#### [Source data]
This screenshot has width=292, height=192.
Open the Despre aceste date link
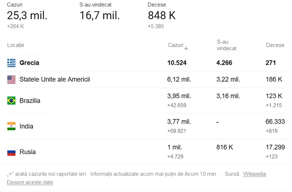[30, 182]
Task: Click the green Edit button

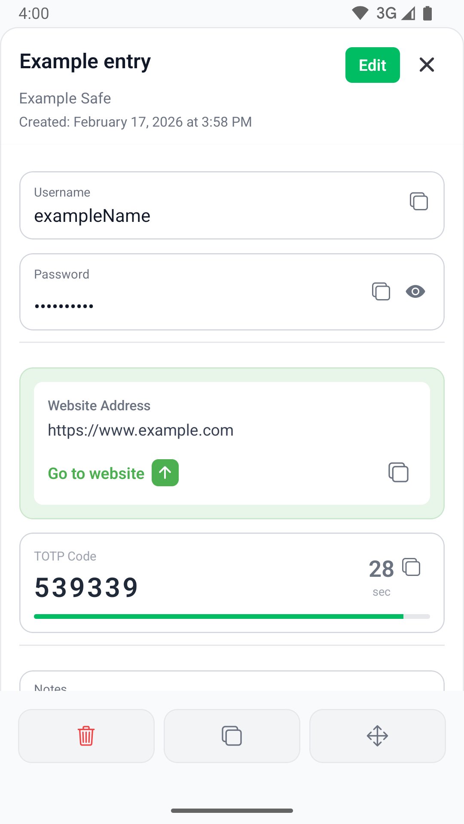Action: 372,65
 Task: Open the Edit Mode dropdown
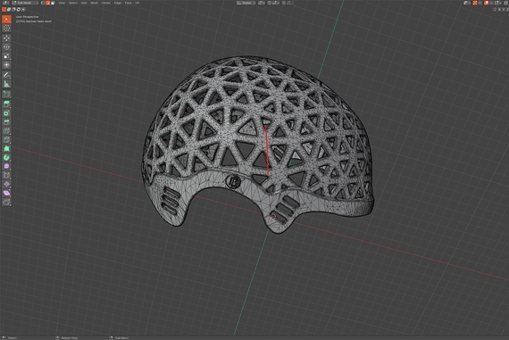click(25, 3)
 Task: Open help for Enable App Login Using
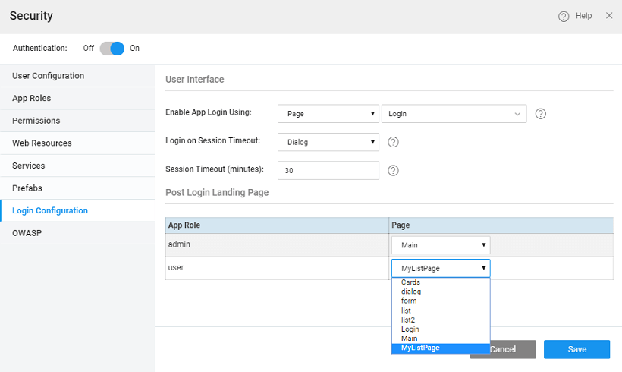pyautogui.click(x=541, y=114)
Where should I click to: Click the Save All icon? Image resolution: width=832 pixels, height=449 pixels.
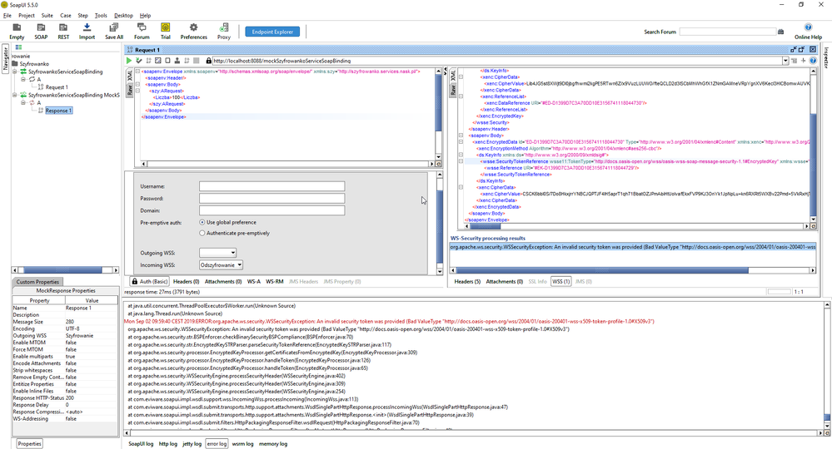pyautogui.click(x=114, y=32)
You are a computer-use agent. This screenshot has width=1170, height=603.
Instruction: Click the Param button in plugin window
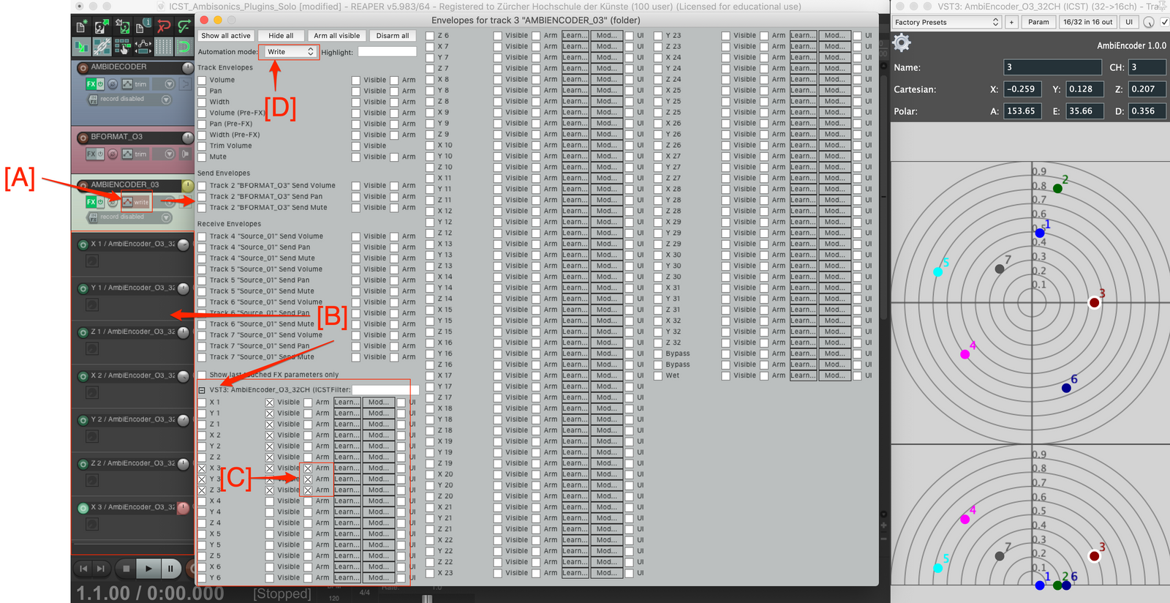coord(1038,22)
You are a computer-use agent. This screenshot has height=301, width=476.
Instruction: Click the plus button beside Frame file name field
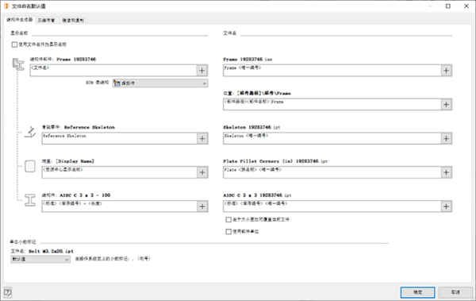click(446, 71)
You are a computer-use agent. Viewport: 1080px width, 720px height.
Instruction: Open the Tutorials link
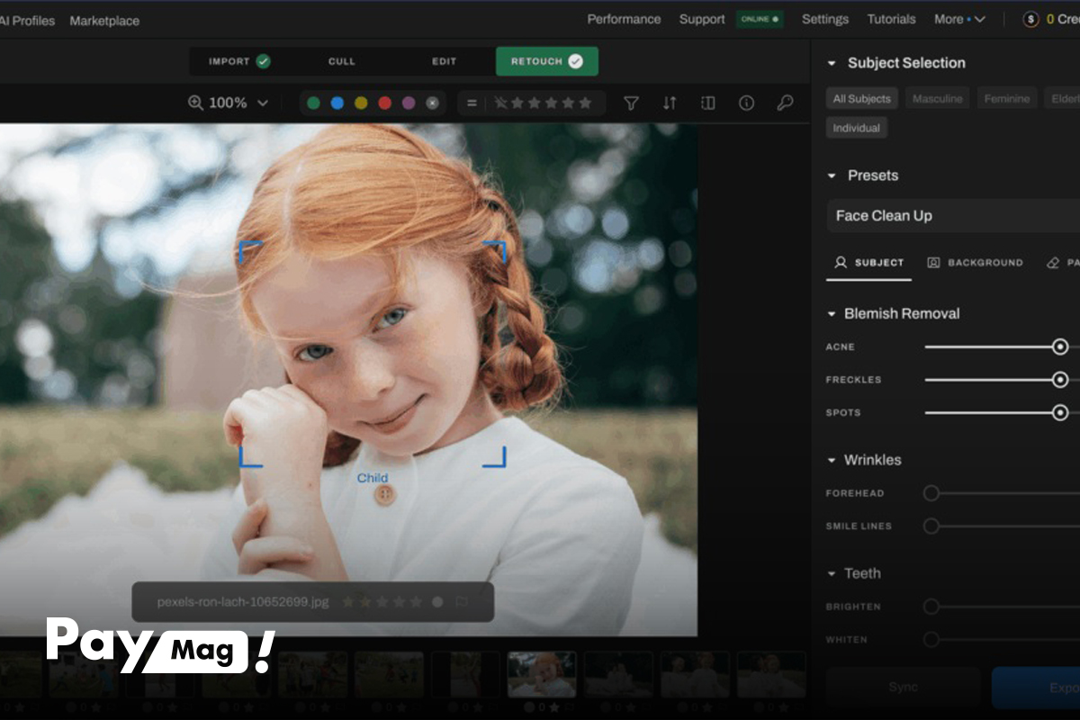[891, 20]
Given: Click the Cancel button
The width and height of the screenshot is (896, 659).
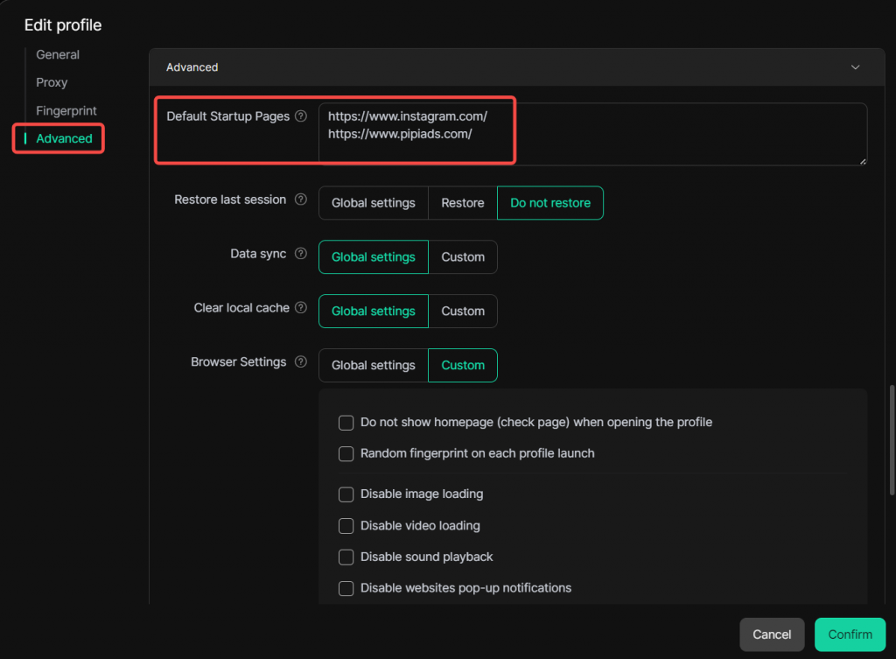Looking at the screenshot, I should (772, 634).
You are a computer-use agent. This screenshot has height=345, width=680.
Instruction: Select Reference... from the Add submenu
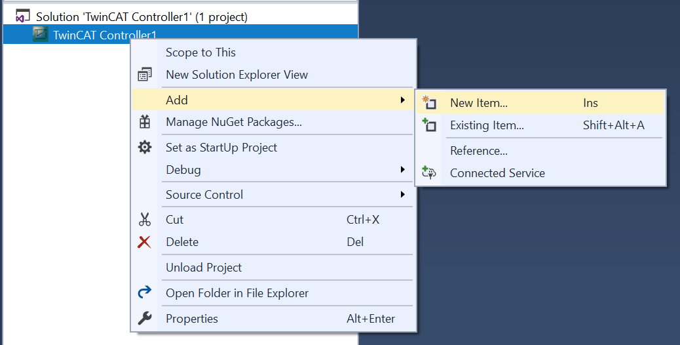coord(479,151)
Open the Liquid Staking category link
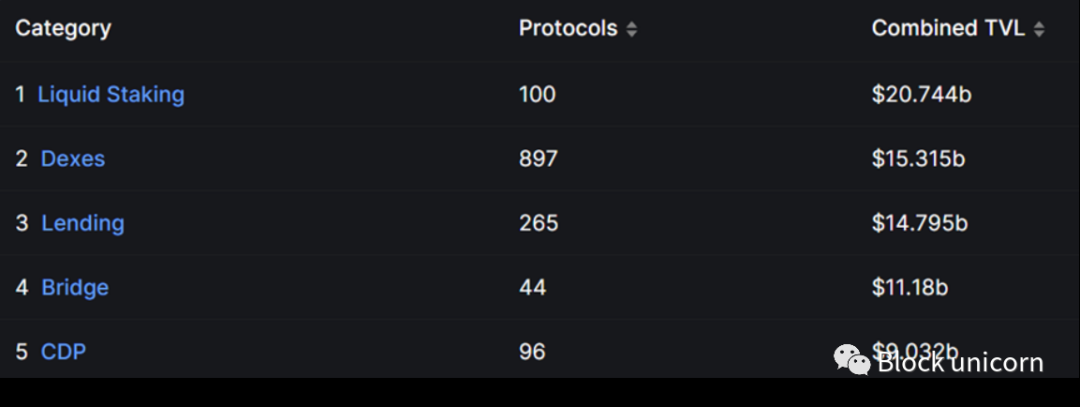The width and height of the screenshot is (1080, 407). pos(111,94)
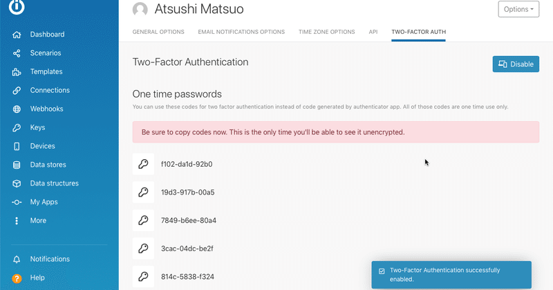This screenshot has width=553, height=290.
Task: Open Data structures via the cube icon
Action: click(17, 183)
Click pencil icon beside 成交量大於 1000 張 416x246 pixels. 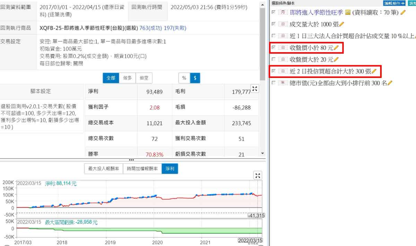tap(341, 24)
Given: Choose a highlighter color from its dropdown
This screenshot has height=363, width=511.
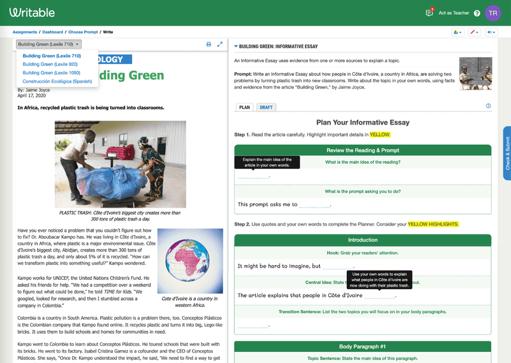Looking at the screenshot, I should tap(460, 31).
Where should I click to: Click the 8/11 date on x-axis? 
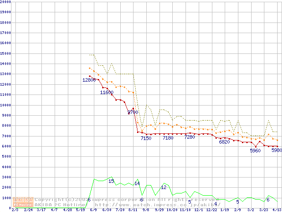133,210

#### [Action item]
Whenever the word "computer" appears in a line above, copy that line.

#### [Your response]
You are a computer-use agent. This screenshot has width=1170, height=603.
You are a computer-use agent. This screenshot has height=301, width=476.
You are a computer-use agent. Viewport: 1080px width, 720px height.
You are a computer-use agent. This screenshot has height=345, width=680.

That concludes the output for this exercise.